Measurable Outcomes and Long-Term Effects

The U.S. national debt rose from $10.6 trillion in January 2009 to $19.9 trillion by January 2017, nearly doubling. This increase stemmed from stimulus spending like the $831 billion American Recovery and Reinvestment Act of 2009, ongoing wars, recession stabilizers, and tax extensions. Annual deficits peaked at $1.4 trillion in fiscal year 2009 before falling to $585 billion in 2016, though cumulative debt raised interest payments above defense spending by 2019. Unemployment fell from 7.8% at inauguration to 4.7% by term's end, adding 11.6 million jobs overall and averaging 156,000 monthly gains in later years. Real GDP growth averaged 1.6% in the first term and 2.2% in the second, below the post-WWII norm of 3.3%, amid regulatory expansions and policy uncertainties like Dodd-Frank. Adjusted for population and context, job growth ranked below most predecessors, with monthly averages of 172,000 versus higher figures under Clinton and Reagan. The Affordable Care Act reduced the uninsured rate from 16% in 2010 to 8.6% by 2016, covering 20 million more via Medicaid expansion and subsidized exchanges.
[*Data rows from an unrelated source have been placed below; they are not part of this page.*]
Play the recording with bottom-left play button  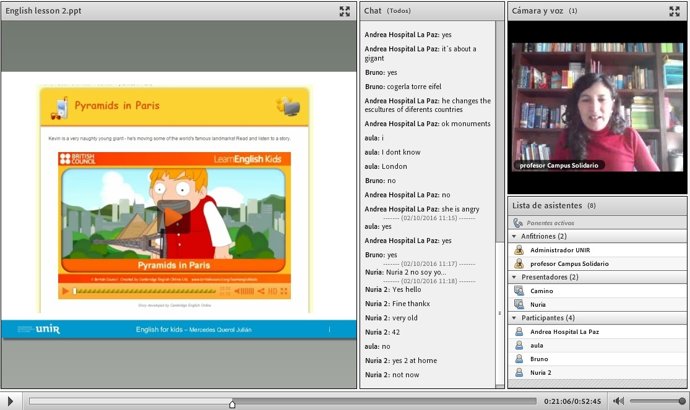pyautogui.click(x=9, y=400)
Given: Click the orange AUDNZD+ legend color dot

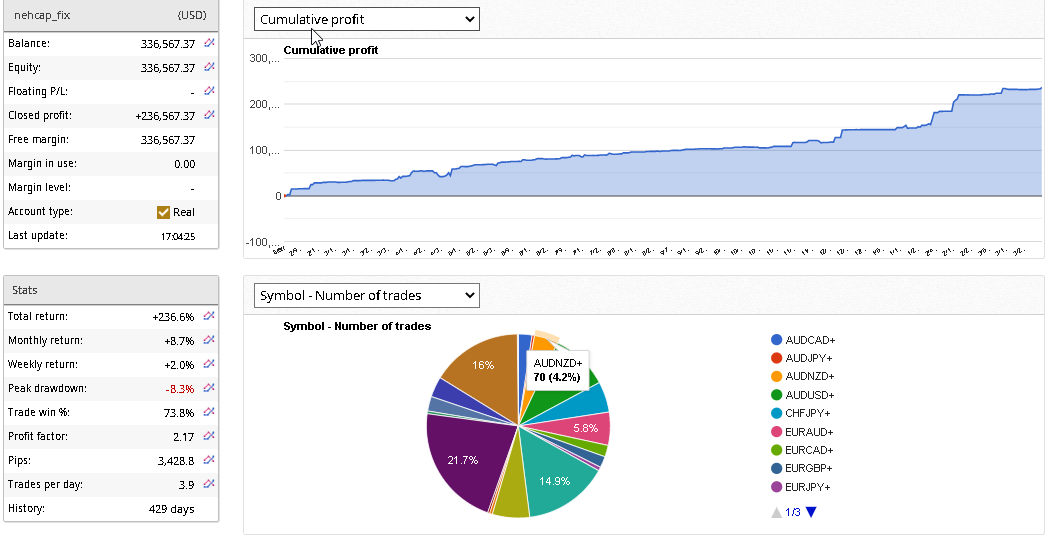Looking at the screenshot, I should (x=776, y=376).
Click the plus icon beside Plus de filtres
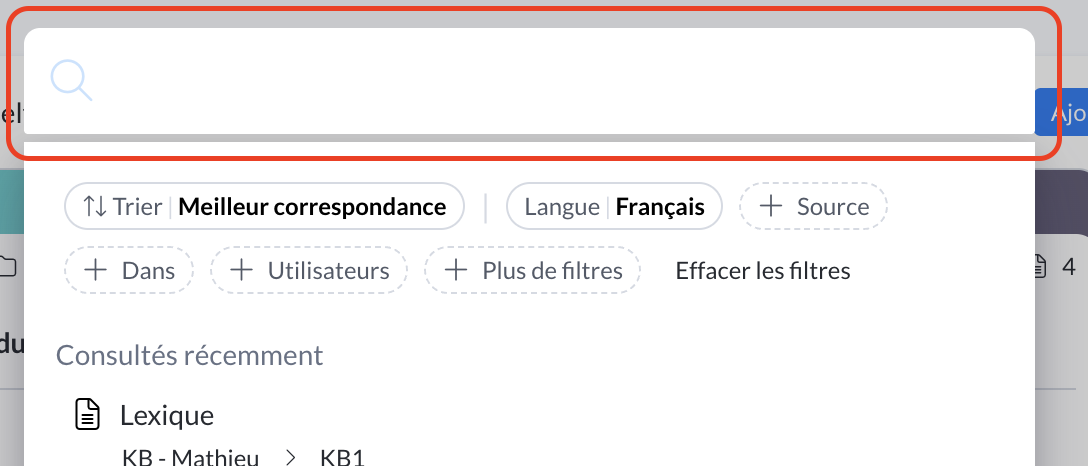Viewport: 1088px width, 466px height. (x=456, y=270)
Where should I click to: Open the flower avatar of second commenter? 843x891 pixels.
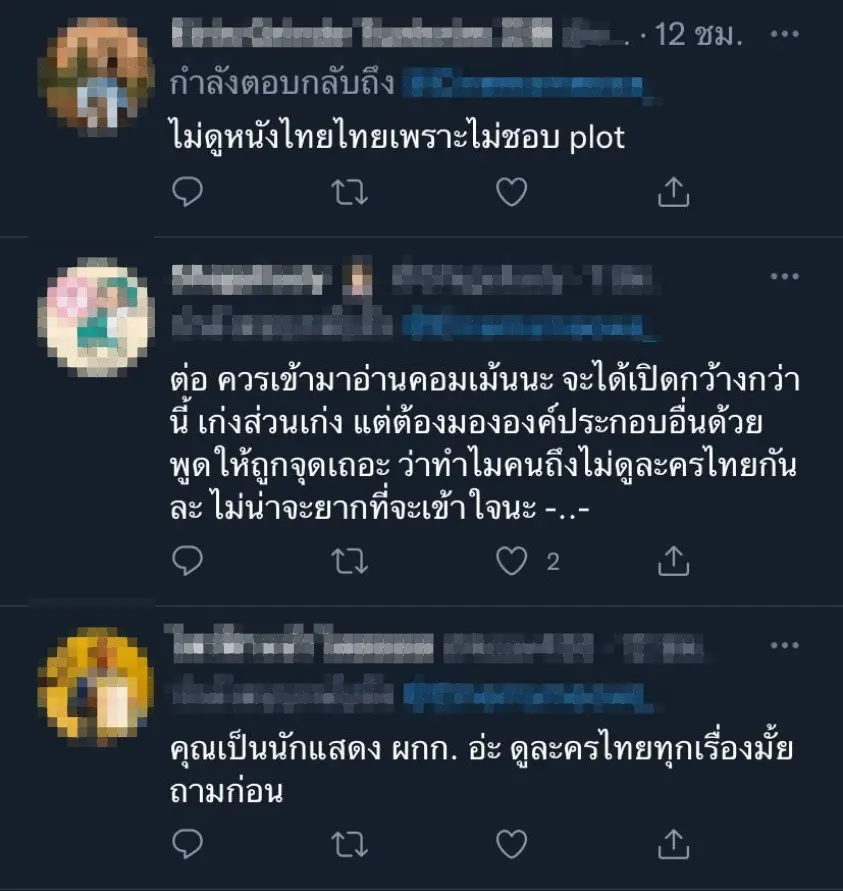95,317

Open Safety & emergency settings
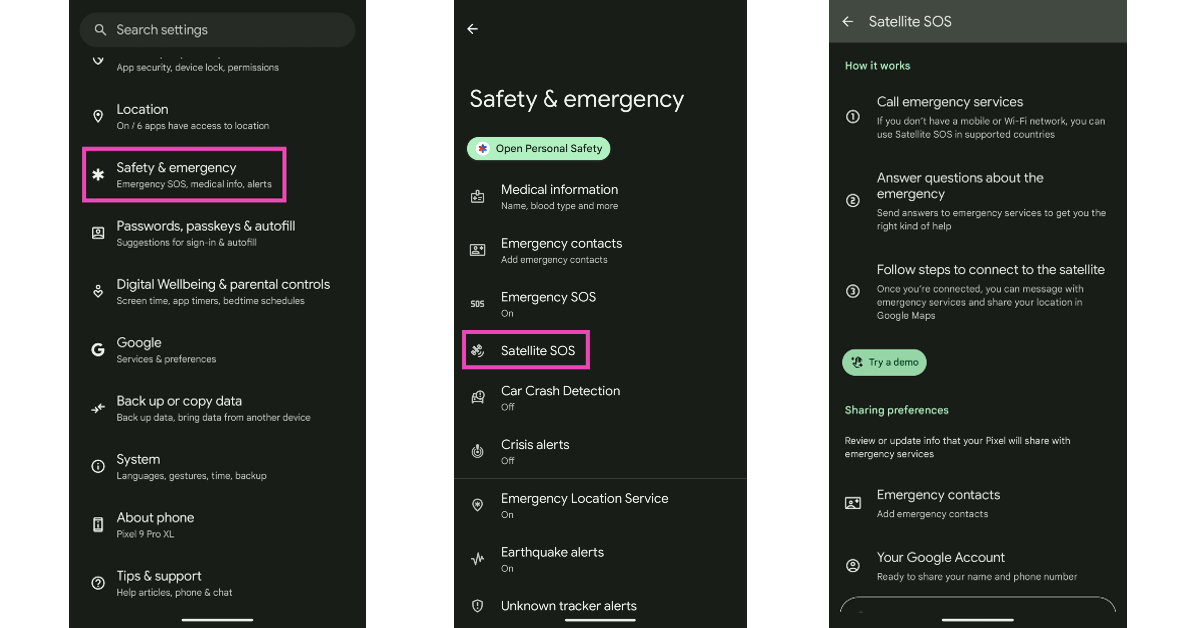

Long-term, rates stabilized at 8-9%, though non-expansion states lagged and health spending rose from 4.3% annual growth pre-ACA to 5.1% post, with premiums outpacing wages in unsubsidized plans. The 2011 Iraq withdrawal enabled ISIS's 2014 caliphate declaration across Iraq and Syria, prompting renewed U.S.-led air campaigns and 5,000 troop deployments by 2017. The 2015 Iran nuclear deal released over $100 billion in assets to Tehran, supporting proxy militias and ballistic missiles, while sunset clauses permitted resumed enrichment after 2025. Violent crime dropped 16% from 2009 to 2014 per FBI data, extending a prior trend, but murders rose 11% in major cities during 2015-2016 amid debates over a "Ferguson effect" from reduced policing. Immigration enforcement achieved record formal removals of 3-3.2 million from 2009-2016, earning Obama the "Deporter in Chief" label, though focused on borders and criminals; interior removals later declined alongside DACA protections for 800,000. Long-term effects encompass entrenched ACA features hindering repeal, Middle East instability from power vacuums, and debt-to-GDP ratios climbing from 64% to 104%, limiting crisis responses. Economic polarization grew, with median income recovering to pre-recession levels only by 2016 and the Gini coefficient edging to 0.41.